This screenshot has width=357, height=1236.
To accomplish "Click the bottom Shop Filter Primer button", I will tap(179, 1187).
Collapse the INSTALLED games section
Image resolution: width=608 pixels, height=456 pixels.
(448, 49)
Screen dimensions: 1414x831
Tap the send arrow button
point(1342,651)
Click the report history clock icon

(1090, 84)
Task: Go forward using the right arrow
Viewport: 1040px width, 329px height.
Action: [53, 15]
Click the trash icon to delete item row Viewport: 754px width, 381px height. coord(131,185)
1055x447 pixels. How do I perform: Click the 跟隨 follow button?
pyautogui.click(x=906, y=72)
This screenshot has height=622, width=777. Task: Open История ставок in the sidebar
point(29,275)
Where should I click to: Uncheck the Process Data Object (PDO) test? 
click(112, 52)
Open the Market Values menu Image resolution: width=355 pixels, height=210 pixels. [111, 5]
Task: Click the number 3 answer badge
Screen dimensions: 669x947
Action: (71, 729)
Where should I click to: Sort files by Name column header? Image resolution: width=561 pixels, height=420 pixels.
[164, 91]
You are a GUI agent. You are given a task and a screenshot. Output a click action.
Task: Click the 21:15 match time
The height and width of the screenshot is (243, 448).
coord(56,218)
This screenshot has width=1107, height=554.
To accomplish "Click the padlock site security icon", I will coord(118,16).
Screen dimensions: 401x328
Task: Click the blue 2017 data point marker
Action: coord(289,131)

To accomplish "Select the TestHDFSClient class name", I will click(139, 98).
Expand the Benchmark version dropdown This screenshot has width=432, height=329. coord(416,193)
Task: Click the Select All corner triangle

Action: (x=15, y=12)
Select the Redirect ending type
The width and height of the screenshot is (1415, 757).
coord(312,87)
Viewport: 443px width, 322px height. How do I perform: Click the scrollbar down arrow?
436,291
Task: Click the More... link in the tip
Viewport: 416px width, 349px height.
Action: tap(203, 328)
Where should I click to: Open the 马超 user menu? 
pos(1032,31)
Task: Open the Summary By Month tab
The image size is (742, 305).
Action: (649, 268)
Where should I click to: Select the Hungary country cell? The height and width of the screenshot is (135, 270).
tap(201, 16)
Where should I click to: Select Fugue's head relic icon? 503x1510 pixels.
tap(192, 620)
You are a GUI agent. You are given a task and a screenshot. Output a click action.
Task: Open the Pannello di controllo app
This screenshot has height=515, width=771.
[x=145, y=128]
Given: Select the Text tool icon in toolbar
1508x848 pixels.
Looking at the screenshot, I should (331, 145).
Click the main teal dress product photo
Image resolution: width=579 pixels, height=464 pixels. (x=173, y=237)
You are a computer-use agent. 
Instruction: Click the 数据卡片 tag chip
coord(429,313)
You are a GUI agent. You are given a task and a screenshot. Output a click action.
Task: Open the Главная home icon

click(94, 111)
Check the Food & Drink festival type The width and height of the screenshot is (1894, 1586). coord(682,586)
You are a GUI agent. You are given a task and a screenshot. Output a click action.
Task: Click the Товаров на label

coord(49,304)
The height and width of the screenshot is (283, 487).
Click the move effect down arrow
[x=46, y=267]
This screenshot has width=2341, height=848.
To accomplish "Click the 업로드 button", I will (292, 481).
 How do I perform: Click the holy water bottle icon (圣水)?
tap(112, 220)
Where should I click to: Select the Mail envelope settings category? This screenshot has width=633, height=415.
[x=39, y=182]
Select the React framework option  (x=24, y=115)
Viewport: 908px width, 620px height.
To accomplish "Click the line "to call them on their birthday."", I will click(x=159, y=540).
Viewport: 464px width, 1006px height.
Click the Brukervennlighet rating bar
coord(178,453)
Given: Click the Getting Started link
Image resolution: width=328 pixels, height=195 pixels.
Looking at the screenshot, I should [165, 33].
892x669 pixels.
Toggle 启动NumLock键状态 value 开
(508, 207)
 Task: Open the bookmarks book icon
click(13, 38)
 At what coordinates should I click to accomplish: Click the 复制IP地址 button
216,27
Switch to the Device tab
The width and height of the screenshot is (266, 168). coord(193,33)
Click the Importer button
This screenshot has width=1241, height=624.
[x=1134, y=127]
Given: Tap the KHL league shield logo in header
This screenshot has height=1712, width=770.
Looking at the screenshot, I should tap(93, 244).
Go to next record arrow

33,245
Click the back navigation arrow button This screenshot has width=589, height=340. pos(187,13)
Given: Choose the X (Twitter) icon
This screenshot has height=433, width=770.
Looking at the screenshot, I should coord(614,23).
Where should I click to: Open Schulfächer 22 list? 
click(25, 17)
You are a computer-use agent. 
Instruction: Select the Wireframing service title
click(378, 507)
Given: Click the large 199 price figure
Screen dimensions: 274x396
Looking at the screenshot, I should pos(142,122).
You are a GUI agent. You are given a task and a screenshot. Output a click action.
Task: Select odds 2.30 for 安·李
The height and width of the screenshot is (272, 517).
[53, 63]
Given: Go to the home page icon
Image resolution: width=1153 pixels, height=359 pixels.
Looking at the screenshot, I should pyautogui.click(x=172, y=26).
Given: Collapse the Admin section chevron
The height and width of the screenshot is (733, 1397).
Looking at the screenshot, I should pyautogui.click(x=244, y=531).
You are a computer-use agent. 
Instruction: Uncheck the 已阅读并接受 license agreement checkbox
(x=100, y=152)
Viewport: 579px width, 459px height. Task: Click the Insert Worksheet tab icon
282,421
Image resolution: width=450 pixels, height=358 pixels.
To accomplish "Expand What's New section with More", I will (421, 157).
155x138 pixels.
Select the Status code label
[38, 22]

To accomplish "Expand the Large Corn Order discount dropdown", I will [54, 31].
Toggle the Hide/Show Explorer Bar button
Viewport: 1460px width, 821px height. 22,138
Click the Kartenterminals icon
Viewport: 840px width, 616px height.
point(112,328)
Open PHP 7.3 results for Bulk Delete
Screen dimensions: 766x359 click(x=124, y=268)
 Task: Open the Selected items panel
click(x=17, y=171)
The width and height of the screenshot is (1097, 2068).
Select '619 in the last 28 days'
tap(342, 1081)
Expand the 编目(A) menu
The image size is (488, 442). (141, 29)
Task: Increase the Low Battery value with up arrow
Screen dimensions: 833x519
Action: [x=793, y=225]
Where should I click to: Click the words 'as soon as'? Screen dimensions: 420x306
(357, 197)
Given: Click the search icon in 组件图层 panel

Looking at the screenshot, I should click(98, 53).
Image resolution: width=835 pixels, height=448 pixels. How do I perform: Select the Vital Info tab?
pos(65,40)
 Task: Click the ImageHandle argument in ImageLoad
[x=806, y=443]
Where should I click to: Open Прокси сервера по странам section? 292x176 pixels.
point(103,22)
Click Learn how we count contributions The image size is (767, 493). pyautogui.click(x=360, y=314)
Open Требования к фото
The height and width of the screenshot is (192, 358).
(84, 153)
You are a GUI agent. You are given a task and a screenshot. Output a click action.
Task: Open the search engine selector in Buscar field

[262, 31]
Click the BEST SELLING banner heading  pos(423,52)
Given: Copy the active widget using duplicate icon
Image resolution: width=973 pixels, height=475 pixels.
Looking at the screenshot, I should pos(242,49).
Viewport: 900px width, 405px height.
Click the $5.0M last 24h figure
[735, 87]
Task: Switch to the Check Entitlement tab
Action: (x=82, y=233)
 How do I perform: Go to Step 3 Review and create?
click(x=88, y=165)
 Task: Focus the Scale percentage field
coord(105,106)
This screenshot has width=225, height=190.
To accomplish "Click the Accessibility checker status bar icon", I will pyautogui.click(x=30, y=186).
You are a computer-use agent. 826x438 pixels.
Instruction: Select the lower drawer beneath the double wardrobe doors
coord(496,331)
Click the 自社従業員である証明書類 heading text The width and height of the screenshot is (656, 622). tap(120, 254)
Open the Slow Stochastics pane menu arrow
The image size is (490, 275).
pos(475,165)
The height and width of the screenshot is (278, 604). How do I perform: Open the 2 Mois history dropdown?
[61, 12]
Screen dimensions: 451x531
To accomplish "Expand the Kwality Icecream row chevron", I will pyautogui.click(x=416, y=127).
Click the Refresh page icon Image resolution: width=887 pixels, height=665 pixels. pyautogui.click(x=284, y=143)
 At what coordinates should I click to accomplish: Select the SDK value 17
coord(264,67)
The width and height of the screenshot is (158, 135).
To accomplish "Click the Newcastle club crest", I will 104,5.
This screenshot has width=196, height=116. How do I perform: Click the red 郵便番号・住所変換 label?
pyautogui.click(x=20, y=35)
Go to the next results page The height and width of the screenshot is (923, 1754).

» Task description
Above is a listing; print exactly its lines from the one with "Toggle the Hide/Show Explorer Bar button" through the one with "Viewport: 900px width, 405px height.", and no other lines.

» Output for this task
Toggle the Hide/Show Explorer Bar button
Viewport: 1460px width, 821px height. 22,138
Click the Kartenterminals icon
Viewport: 840px width, 616px height.
point(112,328)
Open PHP 7.3 results for Bulk Delete
Screen dimensions: 766x359 click(x=124, y=268)
 Task: Open the Selected items panel
click(x=17, y=171)
The width and height of the screenshot is (1097, 2068).
Select '619 in the last 28 days'
tap(342, 1081)
Expand the 编目(A) menu
The image size is (488, 442). (141, 29)
Task: Increase the Low Battery value with up arrow
Screen dimensions: 833x519
Action: [x=793, y=225]
Where should I click to: Click the words 'as soon as'? Screen dimensions: 420x306
(357, 197)
Given: Click the search icon in 组件图层 panel

Looking at the screenshot, I should click(98, 53).
Image resolution: width=835 pixels, height=448 pixels. How do I perform: Select the Vital Info tab?
pos(65,40)
 Task: Click the ImageHandle argument in ImageLoad
[x=806, y=443]
Where should I click to: Open Прокси сервера по странам section? 292x176 pixels.
point(103,22)
Click Learn how we count contributions The image size is (767, 493). pyautogui.click(x=360, y=314)
Open Требования к фото
The height and width of the screenshot is (192, 358).
(84, 153)
You are a GUI agent. You are given a task and a screenshot. Output a click action.
Task: Open the search engine selector in Buscar field

[262, 31]
Click the BEST SELLING banner heading  pos(423,52)
Given: Copy the active widget using duplicate icon
Image resolution: width=973 pixels, height=475 pixels.
Looking at the screenshot, I should pos(242,49).
Viewport: 900px width, 405px height.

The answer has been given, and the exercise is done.